> Source text:
________________________________________
Another controversy ensued as a rising Green-Party star, Yasri Khan, refused to shake hands with a female TV reporter. Lars Nicander, director of the Centre for Asymmetric Threat Studies at the Swedish Defence University, compared the revelations with how the Soviet Union sought to infiltrate democratic Western parties during the Cold War, alleging that the Green Party similarly may have been "infiltrated by Islamists". Yasri Khan was criticised by members within the party. He withdrew his candidacy for the Green Party executive board and also quit his seats on a regional board and city council. Spokesperson Fridolin said: men, especially those wanting to be in Swedish politics, should have no problems shaking a woman's hand. The Green Party's spokespersons also commented on the debate saying there's no evidence of Islamists influencing party policies, but underlined the party needs a "reset" with greater focus on environmental issues.

In April 2016, Kamal al Raffi, a Green Party politician from the council of Burlöv Municipality as well as the chairman of the local Syrian community group invited Osama bin Laden's former advisor Salman al-Ouda to hold a lecture to be attended by his and two other community groups. This invitation was controversial in Sweden as Al-Ouda, a Muslim Salafist, is known for openly antisemitic views and denying the Holocaust. The Green Party politician was suspended for a time by the party leadership. During the scandal, the party secretary promised the party will better handle crises in the future.

In May 2016, Green Party co-spokesperson and Environmental Minister Åsa Romson confirmed she would resign from both positions as a result of her leadership during the party crisis, along with controversies of her own, such as referring to the September 11 attacks as the 11 September "olycka" ('accident' or 'misfortune', Romson later claimed she had meant the latter) in a television interview.

Romson later explained her comment, and said: "Of course, the attack on New York on 11 September 2001 is one of the biggest attacks, terror-actions and assaults on the peaceful and democratic world we have seen in modern times. I have no other opinion on this matter."

=== Campaign on higher prices ===
The Green Party was rated in 2022 as Sweden's most disliked party by voters. Campaigning and election promises of making prices higher regarding gasoline was heavily criticized.
________________________________________
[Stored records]
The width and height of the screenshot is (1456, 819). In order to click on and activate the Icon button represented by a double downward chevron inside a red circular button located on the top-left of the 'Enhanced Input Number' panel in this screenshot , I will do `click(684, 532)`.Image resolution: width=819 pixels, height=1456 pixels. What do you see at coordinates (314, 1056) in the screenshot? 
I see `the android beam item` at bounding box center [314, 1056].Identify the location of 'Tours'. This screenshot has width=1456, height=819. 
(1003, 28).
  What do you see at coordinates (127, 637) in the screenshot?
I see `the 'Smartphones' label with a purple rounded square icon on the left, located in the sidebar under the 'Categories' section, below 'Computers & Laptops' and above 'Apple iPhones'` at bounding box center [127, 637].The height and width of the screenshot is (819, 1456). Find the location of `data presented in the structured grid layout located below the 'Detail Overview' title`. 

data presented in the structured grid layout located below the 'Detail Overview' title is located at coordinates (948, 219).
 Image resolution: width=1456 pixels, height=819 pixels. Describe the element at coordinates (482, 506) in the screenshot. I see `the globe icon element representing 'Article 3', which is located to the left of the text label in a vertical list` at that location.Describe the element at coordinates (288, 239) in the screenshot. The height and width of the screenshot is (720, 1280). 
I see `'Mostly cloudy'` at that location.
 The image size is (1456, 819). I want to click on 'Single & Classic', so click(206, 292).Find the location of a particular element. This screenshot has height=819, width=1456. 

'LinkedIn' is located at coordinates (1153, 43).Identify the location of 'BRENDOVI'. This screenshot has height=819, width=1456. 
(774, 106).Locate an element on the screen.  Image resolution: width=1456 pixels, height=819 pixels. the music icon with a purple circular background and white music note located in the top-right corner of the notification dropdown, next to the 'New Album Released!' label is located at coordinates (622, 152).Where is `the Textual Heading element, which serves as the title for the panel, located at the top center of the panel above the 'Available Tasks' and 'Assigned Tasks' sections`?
________________________________________
> Task details:
In the Green Party text, Kamal al Raffi sat on the council of which municipality? The records stand apart from the Green Party text.

> Your solution:
Burlöv Municipality